Sycamore stuck his head into the corridor. “Ice, now! Bandages, arnica, and I do mean instantaneously!” He closed the door and considered the marquess. “Either you’ve been scrapping, or you’ve consorted at close range with the wrong sort of pickpockets.”
“I’d just left Angelo’s,” Tavistock said, panting slightly. “A fine session with épées. I popped around to the alley to have a nip—one doesn’t want to drink in the actual street, does one?—and three unsavory-looking fellows blocked my egress.”
“You can form complete Etonian sentences,” Sycamore said, drawing the marquess’s coat gently from his shoulders. “The unsavory fellows must not have done too much damage.”

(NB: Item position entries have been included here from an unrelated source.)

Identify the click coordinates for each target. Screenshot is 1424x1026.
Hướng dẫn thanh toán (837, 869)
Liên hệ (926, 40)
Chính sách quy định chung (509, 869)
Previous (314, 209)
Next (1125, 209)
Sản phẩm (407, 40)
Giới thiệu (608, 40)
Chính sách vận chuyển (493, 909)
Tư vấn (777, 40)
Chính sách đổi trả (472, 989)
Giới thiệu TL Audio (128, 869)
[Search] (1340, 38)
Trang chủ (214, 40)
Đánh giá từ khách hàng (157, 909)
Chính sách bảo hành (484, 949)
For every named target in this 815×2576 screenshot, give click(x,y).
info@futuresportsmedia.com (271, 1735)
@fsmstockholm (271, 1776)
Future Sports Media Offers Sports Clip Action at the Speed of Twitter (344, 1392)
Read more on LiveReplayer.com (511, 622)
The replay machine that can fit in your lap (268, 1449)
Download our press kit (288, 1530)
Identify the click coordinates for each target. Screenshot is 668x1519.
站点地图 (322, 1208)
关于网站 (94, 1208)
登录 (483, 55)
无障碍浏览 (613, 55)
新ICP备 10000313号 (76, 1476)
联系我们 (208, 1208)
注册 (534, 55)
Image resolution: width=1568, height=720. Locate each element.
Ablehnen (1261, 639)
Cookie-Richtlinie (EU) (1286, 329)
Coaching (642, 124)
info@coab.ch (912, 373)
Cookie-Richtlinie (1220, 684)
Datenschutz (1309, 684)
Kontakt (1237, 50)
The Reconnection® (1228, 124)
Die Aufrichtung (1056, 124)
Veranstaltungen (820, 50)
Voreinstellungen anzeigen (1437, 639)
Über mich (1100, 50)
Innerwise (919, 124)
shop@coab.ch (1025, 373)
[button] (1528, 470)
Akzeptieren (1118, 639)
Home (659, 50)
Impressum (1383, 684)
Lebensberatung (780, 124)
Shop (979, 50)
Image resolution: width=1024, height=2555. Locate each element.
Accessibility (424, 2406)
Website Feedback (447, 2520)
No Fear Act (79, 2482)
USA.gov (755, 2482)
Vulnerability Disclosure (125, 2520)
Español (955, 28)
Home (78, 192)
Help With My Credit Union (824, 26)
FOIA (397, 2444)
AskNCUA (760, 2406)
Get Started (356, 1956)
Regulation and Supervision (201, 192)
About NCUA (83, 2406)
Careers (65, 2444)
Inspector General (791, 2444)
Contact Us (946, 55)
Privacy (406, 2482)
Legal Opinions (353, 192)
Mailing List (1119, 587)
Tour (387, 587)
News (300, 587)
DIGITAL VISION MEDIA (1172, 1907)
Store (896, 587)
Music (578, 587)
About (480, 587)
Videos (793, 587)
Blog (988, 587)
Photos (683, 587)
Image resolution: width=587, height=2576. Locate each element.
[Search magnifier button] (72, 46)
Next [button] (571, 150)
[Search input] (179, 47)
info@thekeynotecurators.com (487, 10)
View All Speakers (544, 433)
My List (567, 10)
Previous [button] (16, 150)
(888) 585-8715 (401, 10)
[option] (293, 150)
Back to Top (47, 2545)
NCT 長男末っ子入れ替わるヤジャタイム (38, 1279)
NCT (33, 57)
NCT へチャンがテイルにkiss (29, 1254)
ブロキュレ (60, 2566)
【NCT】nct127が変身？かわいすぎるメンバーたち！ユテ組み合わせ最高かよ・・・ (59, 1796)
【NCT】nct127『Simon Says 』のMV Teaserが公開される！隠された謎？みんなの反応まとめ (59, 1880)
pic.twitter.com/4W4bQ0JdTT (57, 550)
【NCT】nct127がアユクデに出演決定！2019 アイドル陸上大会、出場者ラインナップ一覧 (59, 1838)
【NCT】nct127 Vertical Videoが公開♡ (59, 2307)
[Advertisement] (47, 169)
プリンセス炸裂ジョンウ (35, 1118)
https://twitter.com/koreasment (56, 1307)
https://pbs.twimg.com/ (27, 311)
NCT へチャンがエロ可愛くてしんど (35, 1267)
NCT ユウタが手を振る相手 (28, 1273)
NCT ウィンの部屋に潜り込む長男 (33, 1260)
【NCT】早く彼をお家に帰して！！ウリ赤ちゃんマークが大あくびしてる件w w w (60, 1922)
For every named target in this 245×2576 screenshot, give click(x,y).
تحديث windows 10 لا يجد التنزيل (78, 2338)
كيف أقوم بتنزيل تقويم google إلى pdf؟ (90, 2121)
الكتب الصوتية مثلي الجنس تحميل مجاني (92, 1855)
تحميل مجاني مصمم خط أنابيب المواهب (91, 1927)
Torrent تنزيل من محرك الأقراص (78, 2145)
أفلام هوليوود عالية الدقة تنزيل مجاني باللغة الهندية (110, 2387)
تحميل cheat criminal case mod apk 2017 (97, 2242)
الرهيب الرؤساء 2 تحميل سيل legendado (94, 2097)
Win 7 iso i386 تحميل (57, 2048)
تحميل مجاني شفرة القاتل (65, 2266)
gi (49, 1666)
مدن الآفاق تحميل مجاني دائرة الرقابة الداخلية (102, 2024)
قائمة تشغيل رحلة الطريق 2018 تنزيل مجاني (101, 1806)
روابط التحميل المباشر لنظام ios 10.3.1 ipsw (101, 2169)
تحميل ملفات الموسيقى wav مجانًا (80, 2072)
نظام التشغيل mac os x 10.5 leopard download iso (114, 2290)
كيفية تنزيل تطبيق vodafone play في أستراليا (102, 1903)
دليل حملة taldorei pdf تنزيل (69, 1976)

“They probably didn’t expect me to give any account of myself,” Tavistock said as Sycamore unknotted what was left of a once-fine cravat. “I dashed my brandy in their faces—good brandy, it was, and now I’m wearing some of it—and did that business where you hook your boot behind a fellow’s knees and drop him. The largest of the three wasn’t having any of my cleverness, though.”
“How did you best him?” Ash asked, accepting a basin and box of medicinals from a waiter at the door.
Tavistock blushed. “Knee to the cods, a move you showed me months ago. Not sporting, but neither is three against one. I would rather not go home looking like this, so I came here. Step-mama will worry, though London’s street gangs are hardly worth panicking over.”
“Sit,” Sycamore said, exchanging a look with Ash. “Shirt off. If your ribs are injured, for the next six weeks at least, you do nothing more strenuous than lift a tankard of ale or escort a lady at the promenade. Breathe deeply as often as you can to ward off lung fevers, even though it hurts like your best profanity.” And stay out of deserted London alleys, for God’s sake.
Getting Tavistock’s shirt off necessitated cutting the fabric to spare his lordship the pain of raising his arms above his head.